## Text provided

Editor’s Notes: Homefront opens wide November 27th.
“I don’t know my way home.”
“That’s okay. I don’t either.”
Those were the last lines of Sam Peckinpah’s controversial 1971 film Straw Dogs when Dustin Hoffman’s disillusioned savant drove away from his burning homestead. He uttered to the David Warner character a moral statement really. Jason Statham’s latest hero subliminally answers Hoffman’s utterance in the tenacious final scene of the bold, well-made Homefront. This movie marvelously resembles Straw Dogs’s ideas, even the interesting placement of an innocent black cat.
Homefront is an action film replete with ideas about family, moral hypocrisy, bully tactics, and the dangerous causality of violence. The film may seem dumb, and at times it is limited, due to the fundamental action-movie elements overlaying the story directed by Gary Fleder (Don’t Say A Word, Runaway Jury) and experienced screenwriter Sylvester Stallone (Rocky), here redeeming himself after the abysmal Stallone-Schwarzenegger vehicle, Escape Plan.
Jason Statham’s latest hero subliminally answers Hoffman’s utterance in the tenacious final scene of the bold, well-made Homefront. This movie marvelously resembles Straw Dogs’s ideas, even the interesting placement of an innocent black cat.

## Work required
Please name the director of Homefront given in the review above.

## Dataset rows
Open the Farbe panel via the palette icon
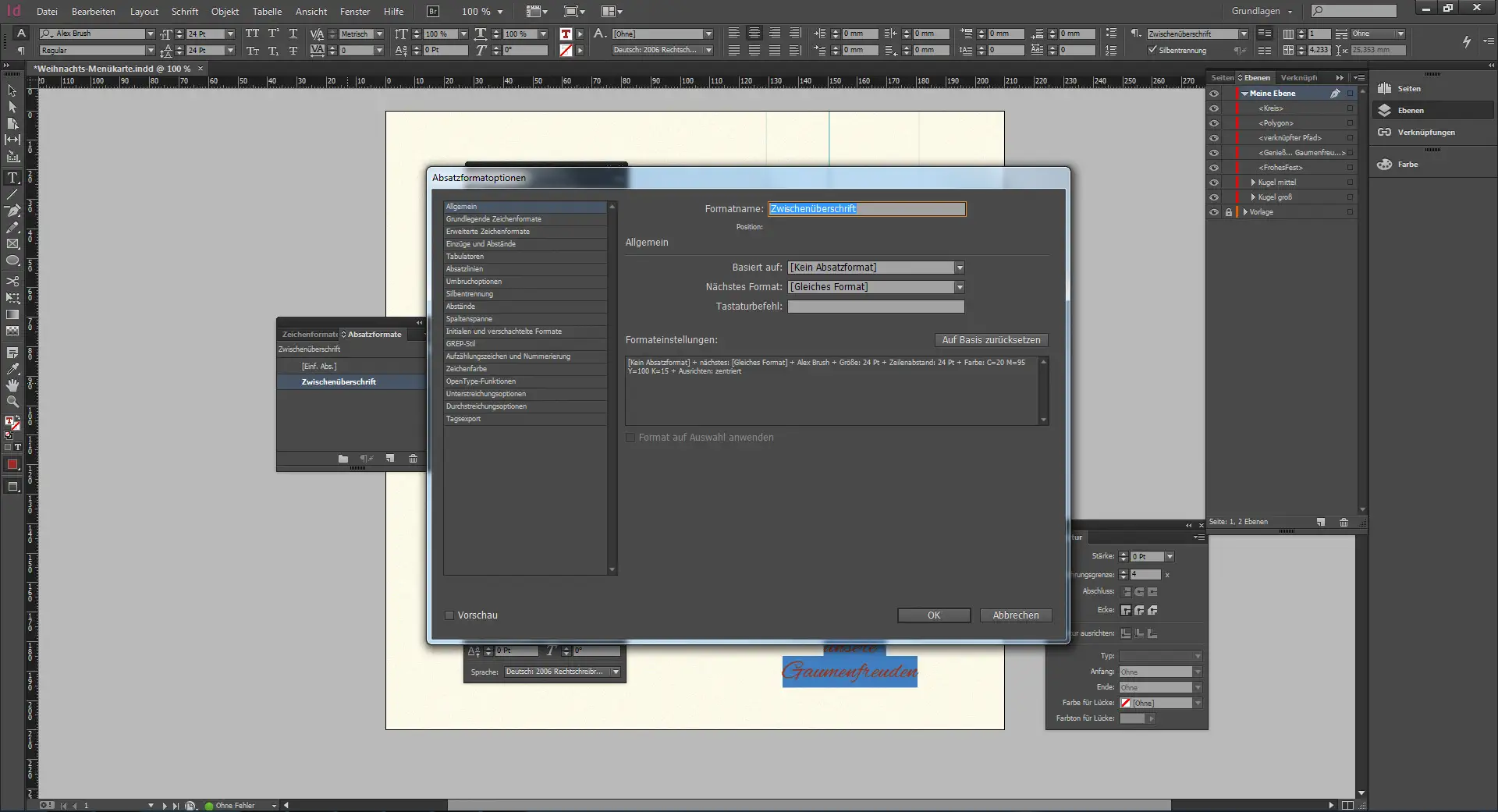1498x812 pixels. coord(1385,165)
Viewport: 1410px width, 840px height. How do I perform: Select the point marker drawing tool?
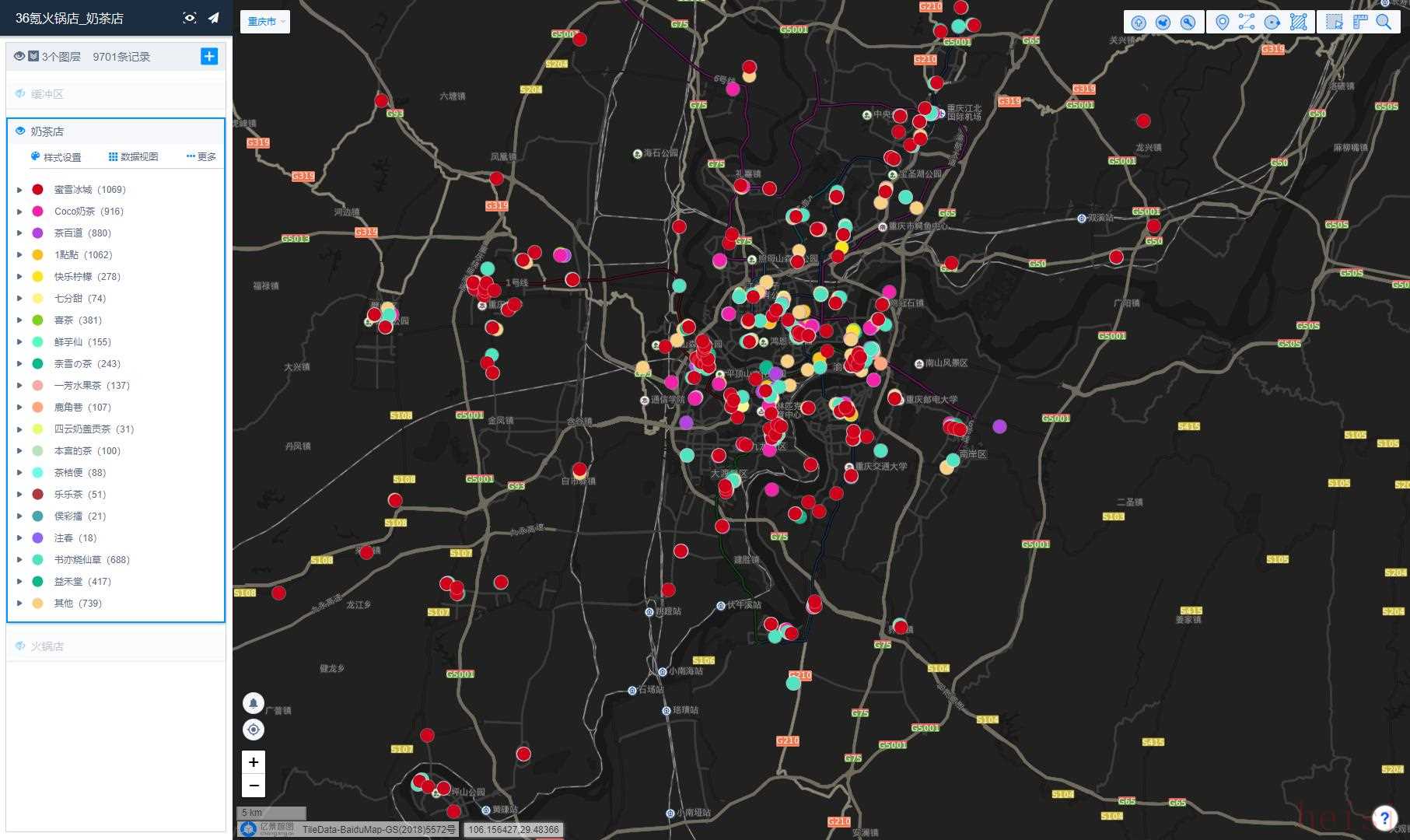1222,23
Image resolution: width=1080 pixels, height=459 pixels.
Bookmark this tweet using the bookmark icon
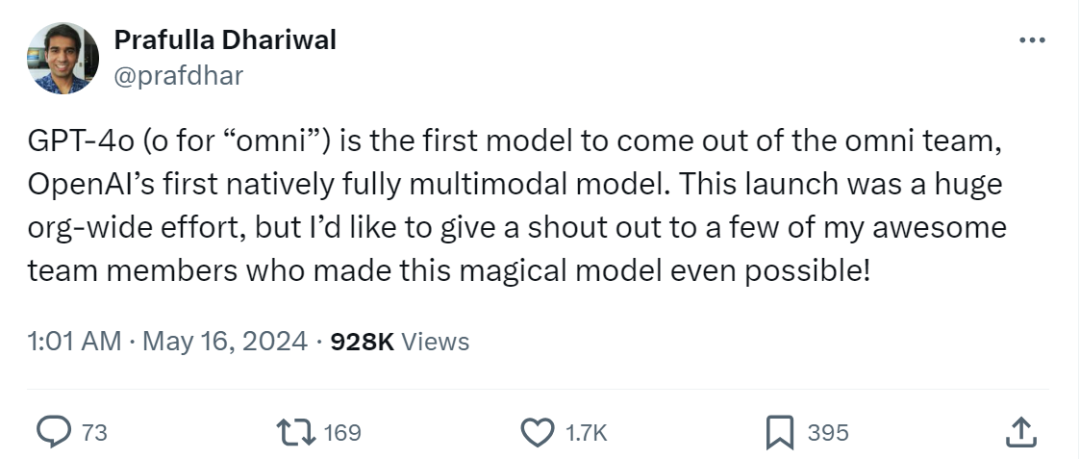pos(781,432)
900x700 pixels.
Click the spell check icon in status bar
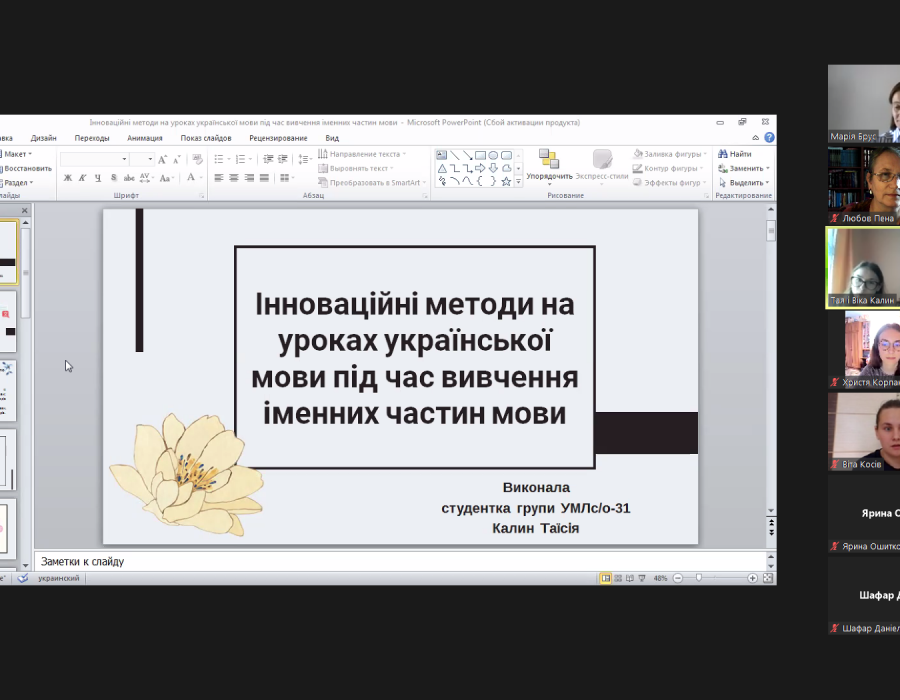(x=21, y=578)
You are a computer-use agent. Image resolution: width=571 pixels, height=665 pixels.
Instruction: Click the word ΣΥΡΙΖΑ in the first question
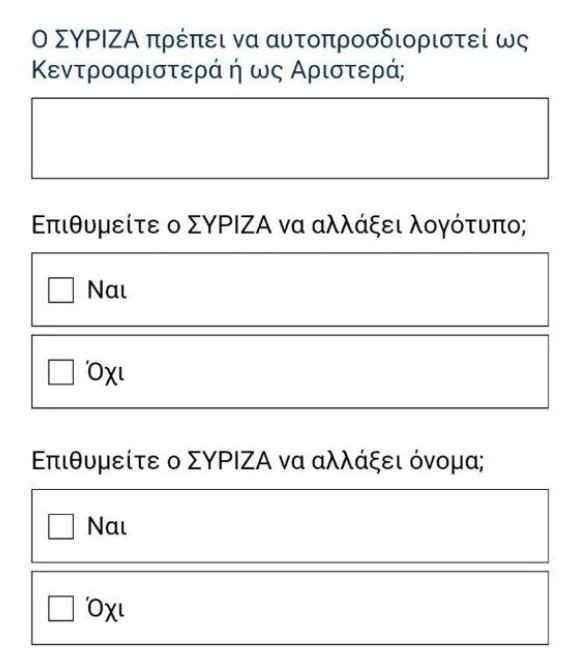[x=98, y=40]
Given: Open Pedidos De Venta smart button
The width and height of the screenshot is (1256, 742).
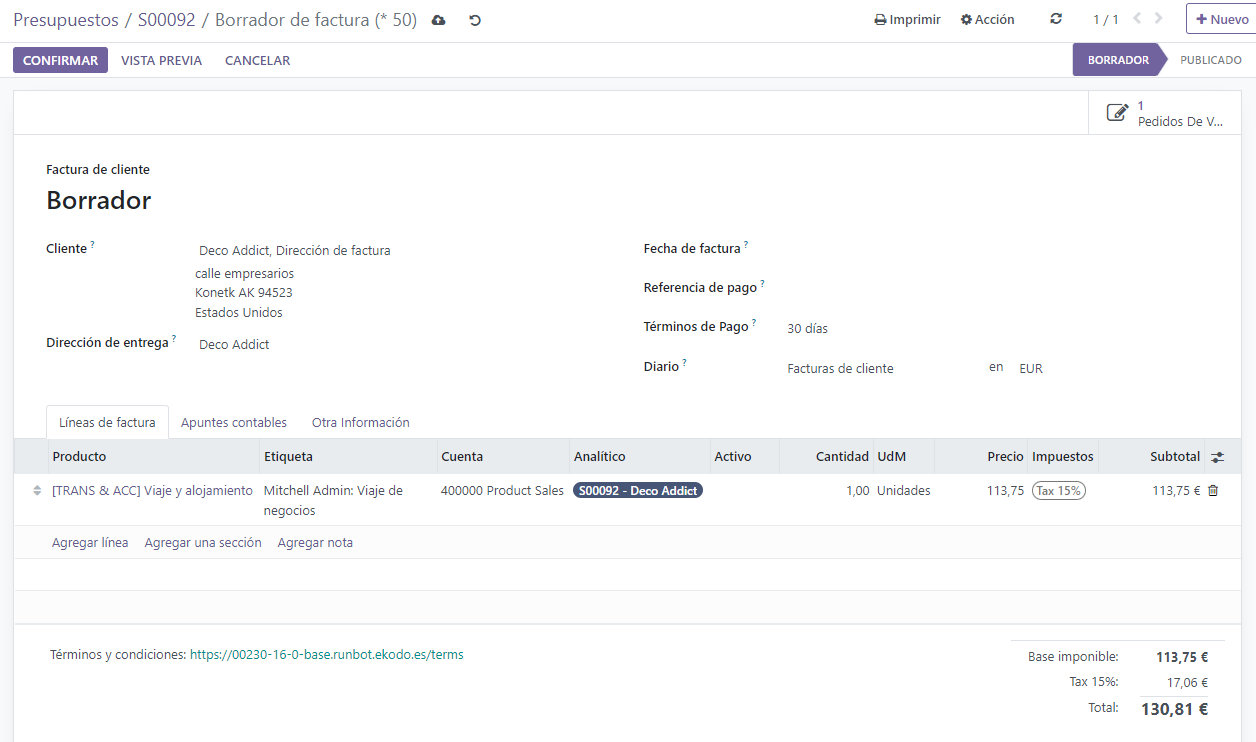Looking at the screenshot, I should click(1165, 113).
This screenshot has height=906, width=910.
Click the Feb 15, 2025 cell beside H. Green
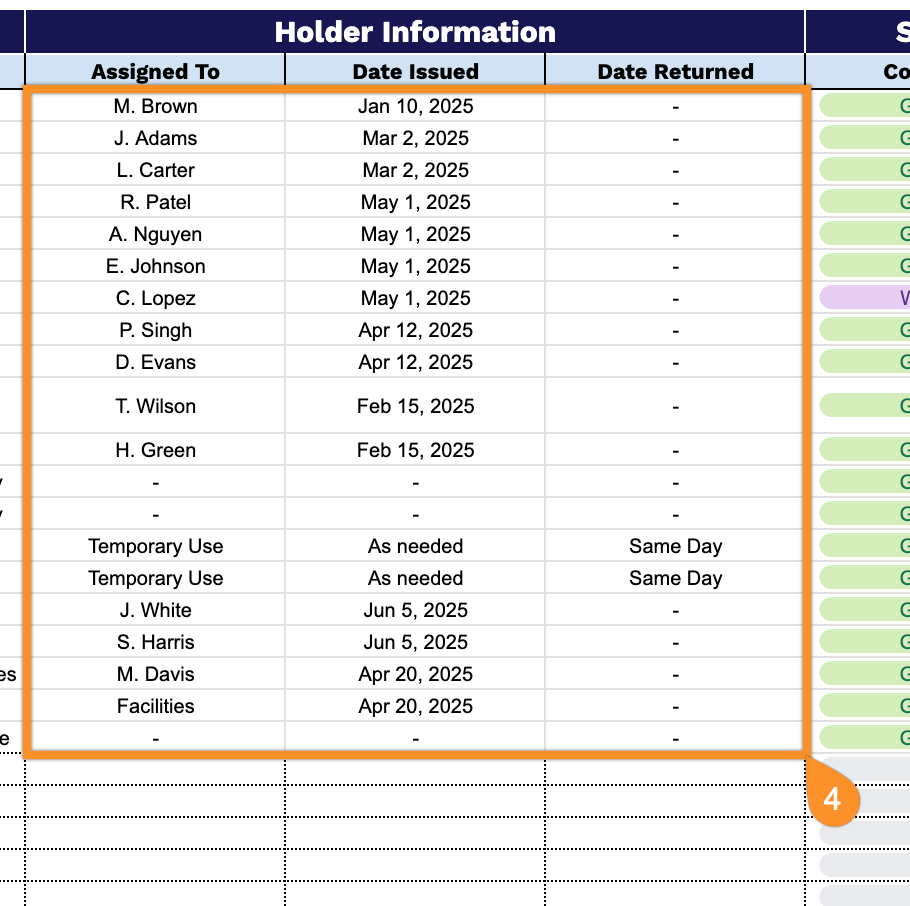click(415, 450)
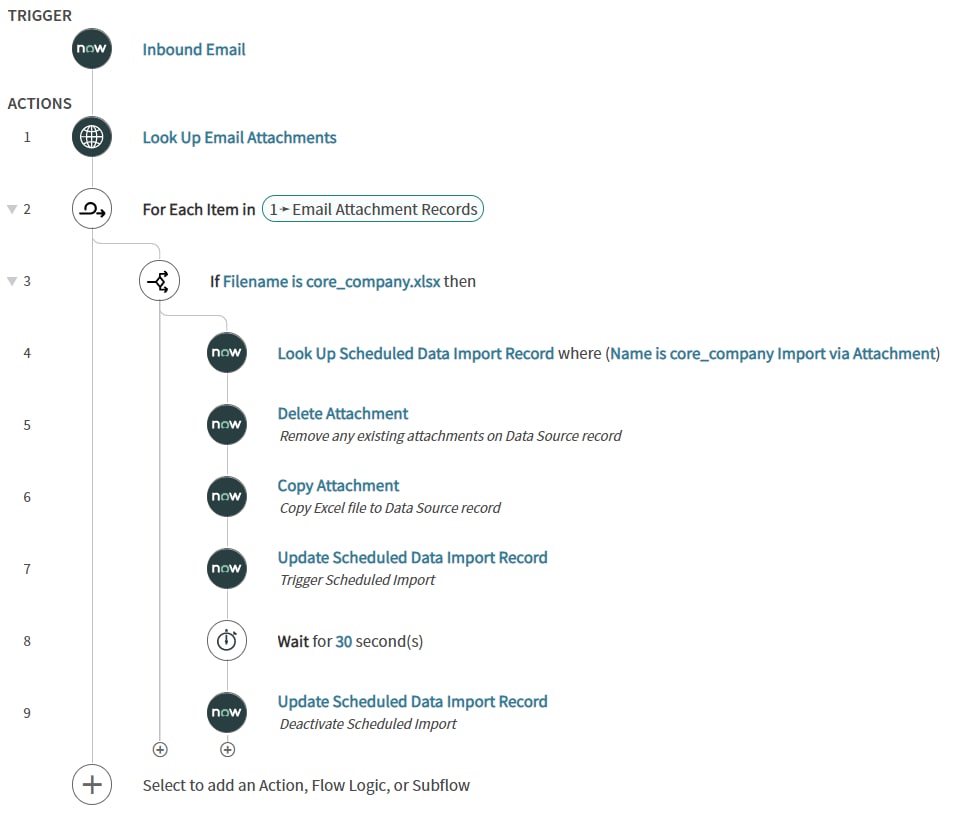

## Reply to the task
Gary Fleder